「いつも何度でも」を流しながら作業に没頭する宮崎監督
――2001年7月に日本テレビで放送されたメイキング特番『千と千尋の神隠し 公開直前スペシャル!』では、「いつも何度でも」のカセットを流しながら作業に没頭する宮崎監督の姿が映されていました。試写で宮崎監督との初対面を果たされた時、何か印象に残っていることはありますか?
木村 東宝の試写会で、上映前にご挨拶させていただいたのだと思います。とにかく、とても正直でシャイな方だなと(笑)。その後、「いつも何度でも」は日本アカデミー賞主題歌賞をいただいて、授賞式では宮崎さんと一緒のテーブルだったんです。そこで少しお話をして、ちょうど『花の星』(2002年)というアルバムを作っている最中でもあったのでライナーノーツをお願いしたら、「いいですよ」と言ってくださいました。その時は何も仰らなかったけれど、その文章の締めくくりに、こう書いていただいて、すごく嬉しかったです。
「木村さんの純度は、小さなホールか部屋でライブでしみじみときくのがいい。映画賞の会場で、彼女が何度も何度も唱わされた時、ぼくは彼女のかたわらに走りよって、会場の人々に大声で『静かにきけ!』と怒鳴りたい衝動にかられつづけていた」
スタジオジブリのそばに豚屋と呼ばれるアトリエがありますけど、そこでも1、2回お会いしたかな。「いつも何度でも」以外の曲も聴いていただいたりしたことがありますけれども。やはり正直で真っ直ぐな方という印象は変わらなかったですね。
歴史的ロングランヒットで変化した環境
――『千と千尋の神隠し』は2001年7月に公開されて以来、興行収入300億円超を記録、日本歴代興収ランキング1位に19年も君臨。サントラCDは35万枚、「いつも何度でも」のシングルCDは51万枚出荷を記録しました。木村さんの歌手としての環境は、がらりと変わってしまったのではないですか?

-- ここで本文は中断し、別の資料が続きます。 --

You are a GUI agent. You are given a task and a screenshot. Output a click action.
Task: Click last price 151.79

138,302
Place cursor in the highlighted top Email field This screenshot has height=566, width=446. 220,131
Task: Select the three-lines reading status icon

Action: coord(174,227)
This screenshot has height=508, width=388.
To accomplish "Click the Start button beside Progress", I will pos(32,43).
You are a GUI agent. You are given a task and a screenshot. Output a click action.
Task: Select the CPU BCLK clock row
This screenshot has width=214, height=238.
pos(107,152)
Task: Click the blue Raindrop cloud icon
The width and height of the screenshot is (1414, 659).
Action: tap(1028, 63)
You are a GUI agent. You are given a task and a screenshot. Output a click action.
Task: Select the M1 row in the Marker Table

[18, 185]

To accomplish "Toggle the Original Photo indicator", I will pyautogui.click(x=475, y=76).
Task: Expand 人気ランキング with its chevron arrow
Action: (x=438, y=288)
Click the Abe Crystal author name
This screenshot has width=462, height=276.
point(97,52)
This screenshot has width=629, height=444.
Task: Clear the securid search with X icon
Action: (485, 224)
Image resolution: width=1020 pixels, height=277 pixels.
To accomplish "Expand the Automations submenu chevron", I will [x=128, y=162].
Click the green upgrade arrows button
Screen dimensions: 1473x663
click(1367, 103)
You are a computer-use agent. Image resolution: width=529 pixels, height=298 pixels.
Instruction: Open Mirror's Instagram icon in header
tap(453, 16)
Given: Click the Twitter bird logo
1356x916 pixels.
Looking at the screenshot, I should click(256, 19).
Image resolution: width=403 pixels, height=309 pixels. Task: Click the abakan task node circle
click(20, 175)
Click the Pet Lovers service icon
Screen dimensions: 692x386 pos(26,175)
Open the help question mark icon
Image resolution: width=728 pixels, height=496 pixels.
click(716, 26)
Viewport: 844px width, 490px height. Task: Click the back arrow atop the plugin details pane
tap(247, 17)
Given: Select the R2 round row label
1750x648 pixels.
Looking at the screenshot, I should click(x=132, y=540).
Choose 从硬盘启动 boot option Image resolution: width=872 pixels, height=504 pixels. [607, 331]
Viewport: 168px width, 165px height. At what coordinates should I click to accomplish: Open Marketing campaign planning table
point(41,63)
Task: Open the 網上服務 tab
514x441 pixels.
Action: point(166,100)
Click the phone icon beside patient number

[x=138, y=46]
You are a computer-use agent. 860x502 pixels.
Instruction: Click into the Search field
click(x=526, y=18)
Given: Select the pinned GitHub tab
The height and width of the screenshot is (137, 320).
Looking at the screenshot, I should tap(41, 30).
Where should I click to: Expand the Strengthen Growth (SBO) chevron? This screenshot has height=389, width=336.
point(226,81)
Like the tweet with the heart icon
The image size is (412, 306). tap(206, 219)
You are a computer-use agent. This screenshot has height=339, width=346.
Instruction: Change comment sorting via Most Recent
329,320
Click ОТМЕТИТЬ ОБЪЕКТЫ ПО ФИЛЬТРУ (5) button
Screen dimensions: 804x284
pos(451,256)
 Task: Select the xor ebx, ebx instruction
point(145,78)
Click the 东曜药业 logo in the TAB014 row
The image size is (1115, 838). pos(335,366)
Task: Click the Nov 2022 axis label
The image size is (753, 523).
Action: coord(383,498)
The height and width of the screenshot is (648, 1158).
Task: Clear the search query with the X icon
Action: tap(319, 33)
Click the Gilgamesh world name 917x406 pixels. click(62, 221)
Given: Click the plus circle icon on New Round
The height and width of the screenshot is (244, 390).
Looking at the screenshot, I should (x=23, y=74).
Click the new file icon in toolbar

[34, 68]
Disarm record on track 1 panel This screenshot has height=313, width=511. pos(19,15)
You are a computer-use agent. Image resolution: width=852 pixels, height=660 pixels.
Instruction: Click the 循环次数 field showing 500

木村 大勢の人の前で歌わせていただける機会が増えたので、本当に有り難いことではありました。映画が公開されてから5年くらいはものすごく忙しかったんですけれども、私自身、そんなに丈夫ではないというか体に不調があったもので、事務所などには一度も所属せず、ずっとフリーでやってきたんです。そういった意味では、他のアーティストの方々と比べたら、無理することなく活動できたんじゃないかな。
――忙しい時があっても、ご自身のペースを守りながら、ゆったりとした感じで音楽活動ができていたと。
木村 その道を選びました。その代わり、大がかりなプロモーションを展開してもらうようなこともありませんでしたから、もう少しそちらにもエネルギーを使っておけばよかったのかなと時々思うこともありましたけれど。